*Task details*:
Can you copy out the items from the start down through the line containing "Open the Closing", requests included, but add 42 to each coordinate in the answers?

Rows from a dataset
** begin **

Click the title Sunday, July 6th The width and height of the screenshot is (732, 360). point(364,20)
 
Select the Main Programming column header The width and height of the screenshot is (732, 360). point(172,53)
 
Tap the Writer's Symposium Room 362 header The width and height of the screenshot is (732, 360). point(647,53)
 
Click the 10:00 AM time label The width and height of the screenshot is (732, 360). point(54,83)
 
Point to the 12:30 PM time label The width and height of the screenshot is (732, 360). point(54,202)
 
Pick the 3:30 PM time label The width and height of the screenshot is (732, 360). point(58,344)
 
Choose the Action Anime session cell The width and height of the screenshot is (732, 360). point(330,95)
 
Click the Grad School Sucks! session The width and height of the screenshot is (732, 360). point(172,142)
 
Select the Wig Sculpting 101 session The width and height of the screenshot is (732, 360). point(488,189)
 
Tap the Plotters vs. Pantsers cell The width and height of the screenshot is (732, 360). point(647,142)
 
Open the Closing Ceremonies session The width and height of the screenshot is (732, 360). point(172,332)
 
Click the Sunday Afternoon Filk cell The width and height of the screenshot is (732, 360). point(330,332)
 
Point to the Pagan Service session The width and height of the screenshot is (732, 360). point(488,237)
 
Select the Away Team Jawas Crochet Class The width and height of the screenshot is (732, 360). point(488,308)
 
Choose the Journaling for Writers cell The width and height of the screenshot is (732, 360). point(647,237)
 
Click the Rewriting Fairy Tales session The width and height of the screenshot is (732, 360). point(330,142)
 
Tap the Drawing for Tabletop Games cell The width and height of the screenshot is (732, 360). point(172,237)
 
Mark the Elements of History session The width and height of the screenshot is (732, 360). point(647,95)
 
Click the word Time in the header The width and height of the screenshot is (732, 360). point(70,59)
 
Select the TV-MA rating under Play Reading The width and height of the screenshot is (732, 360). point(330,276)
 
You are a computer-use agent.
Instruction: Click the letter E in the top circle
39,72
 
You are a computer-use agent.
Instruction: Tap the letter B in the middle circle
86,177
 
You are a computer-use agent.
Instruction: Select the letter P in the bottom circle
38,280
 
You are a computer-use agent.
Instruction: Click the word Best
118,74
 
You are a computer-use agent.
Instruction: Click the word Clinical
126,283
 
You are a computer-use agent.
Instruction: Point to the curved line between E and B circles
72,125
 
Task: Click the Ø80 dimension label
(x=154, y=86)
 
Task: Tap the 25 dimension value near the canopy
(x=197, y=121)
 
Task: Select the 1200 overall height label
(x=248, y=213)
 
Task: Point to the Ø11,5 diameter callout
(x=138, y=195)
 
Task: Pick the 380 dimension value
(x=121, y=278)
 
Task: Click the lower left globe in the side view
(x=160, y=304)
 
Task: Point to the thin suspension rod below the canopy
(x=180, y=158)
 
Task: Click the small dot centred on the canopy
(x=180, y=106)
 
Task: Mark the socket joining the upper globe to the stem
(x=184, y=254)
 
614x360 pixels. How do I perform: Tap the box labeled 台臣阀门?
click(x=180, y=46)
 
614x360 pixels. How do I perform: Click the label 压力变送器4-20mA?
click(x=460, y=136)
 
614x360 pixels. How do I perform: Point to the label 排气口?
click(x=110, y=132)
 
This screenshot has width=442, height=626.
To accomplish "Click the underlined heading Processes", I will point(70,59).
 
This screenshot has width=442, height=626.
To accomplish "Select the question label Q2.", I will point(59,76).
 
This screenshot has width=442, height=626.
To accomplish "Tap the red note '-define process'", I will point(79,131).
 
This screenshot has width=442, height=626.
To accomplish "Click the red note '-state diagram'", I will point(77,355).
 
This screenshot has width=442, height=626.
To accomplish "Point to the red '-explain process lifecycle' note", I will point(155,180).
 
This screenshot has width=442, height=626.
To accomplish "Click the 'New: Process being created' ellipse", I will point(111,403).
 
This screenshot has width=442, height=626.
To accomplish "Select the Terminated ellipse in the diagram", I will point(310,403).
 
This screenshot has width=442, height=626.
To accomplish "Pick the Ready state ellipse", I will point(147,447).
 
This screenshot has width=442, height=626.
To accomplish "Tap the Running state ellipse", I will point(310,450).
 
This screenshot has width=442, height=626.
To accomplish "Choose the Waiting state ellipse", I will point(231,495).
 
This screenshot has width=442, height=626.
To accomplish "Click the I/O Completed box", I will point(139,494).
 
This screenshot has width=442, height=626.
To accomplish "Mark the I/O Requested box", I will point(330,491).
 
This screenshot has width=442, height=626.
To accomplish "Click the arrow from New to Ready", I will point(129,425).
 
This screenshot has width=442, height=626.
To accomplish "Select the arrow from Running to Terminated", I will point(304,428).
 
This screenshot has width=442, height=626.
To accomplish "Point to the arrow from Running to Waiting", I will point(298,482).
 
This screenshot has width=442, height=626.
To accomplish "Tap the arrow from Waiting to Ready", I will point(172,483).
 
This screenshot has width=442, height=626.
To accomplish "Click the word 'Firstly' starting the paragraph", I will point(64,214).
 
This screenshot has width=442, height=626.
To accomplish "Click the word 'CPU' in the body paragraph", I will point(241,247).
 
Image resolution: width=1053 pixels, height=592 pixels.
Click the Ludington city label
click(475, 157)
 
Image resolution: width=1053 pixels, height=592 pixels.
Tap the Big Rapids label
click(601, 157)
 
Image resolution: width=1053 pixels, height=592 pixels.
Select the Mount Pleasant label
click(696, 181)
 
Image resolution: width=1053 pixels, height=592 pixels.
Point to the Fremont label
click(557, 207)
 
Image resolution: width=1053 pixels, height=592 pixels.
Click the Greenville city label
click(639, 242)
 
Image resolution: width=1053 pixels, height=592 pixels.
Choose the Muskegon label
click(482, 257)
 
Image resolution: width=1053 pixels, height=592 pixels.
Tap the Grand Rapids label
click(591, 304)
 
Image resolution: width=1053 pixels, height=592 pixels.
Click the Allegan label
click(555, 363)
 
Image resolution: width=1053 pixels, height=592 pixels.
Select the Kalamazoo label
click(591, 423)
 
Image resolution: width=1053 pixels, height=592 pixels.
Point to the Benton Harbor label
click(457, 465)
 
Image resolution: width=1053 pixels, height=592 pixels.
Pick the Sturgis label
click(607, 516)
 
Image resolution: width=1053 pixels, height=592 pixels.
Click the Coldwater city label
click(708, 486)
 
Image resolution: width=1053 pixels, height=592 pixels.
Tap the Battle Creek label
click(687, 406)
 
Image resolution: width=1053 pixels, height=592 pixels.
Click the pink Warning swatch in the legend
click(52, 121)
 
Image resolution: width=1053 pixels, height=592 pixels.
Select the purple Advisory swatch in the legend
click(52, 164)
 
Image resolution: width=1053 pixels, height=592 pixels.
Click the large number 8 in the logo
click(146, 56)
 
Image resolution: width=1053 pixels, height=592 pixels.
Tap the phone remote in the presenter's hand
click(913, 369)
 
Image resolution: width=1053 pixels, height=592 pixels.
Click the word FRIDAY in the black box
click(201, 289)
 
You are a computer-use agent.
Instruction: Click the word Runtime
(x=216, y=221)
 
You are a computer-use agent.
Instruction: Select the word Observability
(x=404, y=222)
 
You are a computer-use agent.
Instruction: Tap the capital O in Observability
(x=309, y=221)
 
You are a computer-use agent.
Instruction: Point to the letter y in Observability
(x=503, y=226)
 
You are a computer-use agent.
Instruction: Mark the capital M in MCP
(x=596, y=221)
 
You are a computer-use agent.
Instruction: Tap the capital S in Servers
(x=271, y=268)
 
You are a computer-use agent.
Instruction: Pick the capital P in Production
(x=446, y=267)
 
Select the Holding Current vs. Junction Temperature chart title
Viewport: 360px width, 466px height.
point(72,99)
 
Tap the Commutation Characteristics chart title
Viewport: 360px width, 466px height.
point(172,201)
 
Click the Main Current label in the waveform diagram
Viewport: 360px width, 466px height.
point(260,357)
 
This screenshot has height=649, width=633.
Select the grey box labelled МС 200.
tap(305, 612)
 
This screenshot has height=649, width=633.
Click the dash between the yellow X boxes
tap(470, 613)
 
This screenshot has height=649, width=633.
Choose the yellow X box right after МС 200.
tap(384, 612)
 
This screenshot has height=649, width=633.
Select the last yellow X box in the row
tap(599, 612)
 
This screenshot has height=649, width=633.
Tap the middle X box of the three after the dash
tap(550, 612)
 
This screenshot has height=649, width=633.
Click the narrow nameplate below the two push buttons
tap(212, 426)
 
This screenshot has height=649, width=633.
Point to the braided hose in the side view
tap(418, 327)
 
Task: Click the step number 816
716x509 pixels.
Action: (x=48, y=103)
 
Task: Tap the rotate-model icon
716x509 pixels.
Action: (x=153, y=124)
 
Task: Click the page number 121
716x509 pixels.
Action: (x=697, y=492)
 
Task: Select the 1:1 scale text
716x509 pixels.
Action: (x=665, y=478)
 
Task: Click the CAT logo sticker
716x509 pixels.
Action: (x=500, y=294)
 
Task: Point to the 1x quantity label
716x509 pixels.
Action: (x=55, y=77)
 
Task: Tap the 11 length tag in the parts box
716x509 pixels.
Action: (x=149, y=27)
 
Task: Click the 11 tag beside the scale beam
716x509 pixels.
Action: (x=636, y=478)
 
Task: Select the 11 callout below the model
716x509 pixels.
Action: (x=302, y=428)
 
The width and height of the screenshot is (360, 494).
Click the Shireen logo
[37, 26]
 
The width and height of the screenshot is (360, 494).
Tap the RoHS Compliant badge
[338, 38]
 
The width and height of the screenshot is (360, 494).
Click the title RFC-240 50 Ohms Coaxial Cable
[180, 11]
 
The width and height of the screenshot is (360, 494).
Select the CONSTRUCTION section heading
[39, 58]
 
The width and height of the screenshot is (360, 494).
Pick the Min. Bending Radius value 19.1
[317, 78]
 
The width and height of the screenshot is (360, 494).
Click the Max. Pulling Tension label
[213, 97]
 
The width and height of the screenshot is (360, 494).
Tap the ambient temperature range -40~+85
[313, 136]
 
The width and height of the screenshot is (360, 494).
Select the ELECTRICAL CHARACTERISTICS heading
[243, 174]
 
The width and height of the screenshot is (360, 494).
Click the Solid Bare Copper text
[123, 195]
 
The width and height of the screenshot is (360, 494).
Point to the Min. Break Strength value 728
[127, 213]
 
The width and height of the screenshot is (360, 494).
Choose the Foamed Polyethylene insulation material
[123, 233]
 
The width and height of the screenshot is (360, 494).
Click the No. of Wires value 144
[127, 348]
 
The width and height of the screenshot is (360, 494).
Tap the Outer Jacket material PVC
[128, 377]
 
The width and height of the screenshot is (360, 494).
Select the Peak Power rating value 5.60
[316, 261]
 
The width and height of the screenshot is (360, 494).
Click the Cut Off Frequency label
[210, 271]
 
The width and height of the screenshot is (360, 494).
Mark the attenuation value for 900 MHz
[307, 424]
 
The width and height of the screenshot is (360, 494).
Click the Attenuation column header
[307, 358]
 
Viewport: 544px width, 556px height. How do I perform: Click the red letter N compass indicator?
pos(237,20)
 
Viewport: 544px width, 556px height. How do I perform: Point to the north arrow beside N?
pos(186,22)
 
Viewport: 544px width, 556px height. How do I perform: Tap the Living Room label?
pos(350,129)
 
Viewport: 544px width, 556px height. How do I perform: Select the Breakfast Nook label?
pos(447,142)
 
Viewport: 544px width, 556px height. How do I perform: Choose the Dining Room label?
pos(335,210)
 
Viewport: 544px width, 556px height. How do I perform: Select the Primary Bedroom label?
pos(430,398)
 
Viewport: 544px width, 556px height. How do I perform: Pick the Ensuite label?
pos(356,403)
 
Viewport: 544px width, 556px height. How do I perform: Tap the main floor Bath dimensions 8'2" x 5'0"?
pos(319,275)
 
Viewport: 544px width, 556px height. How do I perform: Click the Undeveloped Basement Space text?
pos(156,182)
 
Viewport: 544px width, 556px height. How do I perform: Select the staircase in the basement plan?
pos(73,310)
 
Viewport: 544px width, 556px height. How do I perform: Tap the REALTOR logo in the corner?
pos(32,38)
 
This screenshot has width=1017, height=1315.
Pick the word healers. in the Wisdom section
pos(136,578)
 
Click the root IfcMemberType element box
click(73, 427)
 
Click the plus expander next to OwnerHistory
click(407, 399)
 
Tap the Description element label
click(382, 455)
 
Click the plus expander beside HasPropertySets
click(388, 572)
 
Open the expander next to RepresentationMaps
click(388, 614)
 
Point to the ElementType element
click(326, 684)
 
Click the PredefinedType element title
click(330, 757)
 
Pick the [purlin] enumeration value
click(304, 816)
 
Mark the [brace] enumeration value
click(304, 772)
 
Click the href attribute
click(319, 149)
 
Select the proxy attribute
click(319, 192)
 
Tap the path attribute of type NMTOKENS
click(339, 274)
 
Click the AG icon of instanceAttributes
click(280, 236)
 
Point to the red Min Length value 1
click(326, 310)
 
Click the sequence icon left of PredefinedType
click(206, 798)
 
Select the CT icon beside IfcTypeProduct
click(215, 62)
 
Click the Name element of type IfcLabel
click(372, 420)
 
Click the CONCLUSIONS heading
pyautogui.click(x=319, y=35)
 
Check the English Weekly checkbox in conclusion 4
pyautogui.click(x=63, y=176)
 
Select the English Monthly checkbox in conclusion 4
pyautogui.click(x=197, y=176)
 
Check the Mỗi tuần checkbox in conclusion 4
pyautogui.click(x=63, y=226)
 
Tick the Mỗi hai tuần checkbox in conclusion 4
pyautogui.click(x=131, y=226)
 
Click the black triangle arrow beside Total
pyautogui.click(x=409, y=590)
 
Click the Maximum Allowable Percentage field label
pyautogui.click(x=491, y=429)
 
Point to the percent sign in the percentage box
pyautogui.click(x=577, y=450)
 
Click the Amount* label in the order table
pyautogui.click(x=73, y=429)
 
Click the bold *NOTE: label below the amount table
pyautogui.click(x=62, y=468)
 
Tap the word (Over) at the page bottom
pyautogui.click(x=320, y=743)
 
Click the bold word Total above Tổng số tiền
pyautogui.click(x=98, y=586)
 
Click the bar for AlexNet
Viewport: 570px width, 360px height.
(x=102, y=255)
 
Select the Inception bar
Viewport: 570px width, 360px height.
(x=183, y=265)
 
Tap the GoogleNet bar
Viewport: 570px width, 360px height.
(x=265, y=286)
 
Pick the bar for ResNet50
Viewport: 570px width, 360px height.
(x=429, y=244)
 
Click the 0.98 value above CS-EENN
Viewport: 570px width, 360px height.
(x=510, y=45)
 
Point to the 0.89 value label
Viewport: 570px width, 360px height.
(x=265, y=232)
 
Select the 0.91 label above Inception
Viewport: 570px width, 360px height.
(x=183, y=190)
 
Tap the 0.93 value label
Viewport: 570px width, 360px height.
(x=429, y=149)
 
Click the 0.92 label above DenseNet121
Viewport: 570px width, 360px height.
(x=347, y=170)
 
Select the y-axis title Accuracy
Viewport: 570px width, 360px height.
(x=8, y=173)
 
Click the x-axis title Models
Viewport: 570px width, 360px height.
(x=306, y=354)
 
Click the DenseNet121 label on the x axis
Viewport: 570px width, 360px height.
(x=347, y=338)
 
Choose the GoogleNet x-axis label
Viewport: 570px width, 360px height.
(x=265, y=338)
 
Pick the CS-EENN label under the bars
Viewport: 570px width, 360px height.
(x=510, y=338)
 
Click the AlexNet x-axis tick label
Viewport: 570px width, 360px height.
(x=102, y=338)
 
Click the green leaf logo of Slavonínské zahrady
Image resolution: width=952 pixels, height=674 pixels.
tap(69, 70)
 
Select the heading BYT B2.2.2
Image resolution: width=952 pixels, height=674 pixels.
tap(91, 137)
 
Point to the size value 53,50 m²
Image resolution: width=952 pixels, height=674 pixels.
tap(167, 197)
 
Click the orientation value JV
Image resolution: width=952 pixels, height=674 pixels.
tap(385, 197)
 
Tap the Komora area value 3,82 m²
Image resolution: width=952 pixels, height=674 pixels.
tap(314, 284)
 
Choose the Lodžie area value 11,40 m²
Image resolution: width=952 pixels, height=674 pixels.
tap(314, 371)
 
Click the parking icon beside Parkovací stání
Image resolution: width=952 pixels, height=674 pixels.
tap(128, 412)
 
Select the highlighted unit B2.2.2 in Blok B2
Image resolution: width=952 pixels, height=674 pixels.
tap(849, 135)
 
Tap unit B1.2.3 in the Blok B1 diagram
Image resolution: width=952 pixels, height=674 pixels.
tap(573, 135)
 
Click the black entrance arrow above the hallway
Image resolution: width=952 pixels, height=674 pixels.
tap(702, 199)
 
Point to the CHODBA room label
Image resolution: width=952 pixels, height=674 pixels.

** end **

*Task response*:
Click the title Sunday, July 6th The width and height of the screenshot is (732, 360). point(406,62)
 
Select the Main Programming column header The width and height of the screenshot is (732, 360). point(214,95)
 
Tap the Writer's Symposium Room 362 header The width and height of the screenshot is (732, 360). point(689,95)
 
Click the 10:00 AM time label The width and height of the screenshot is (732, 360). point(96,125)
 
Point to the 12:30 PM time label The width and height of the screenshot is (732, 360). point(96,244)
 
Pick the 3:30 PM time label The width and height of the screenshot is (732, 360). point(100,386)
 
Choose the Action Anime session cell The width and height of the screenshot is (732, 360). point(372,137)
 
Click the Grad School Sucks! session The width and height of the screenshot is (732, 360). point(214,184)
 
Select the Wig Sculpting 101 session The width and height of the screenshot is (732, 360). point(530,231)
 
Tap the Plotters vs. Pantsers cell The width and height of the screenshot is (732, 360). point(689,184)
 
Open the Closing Ceremonies session The width and height of the screenshot is (732, 360). point(214,374)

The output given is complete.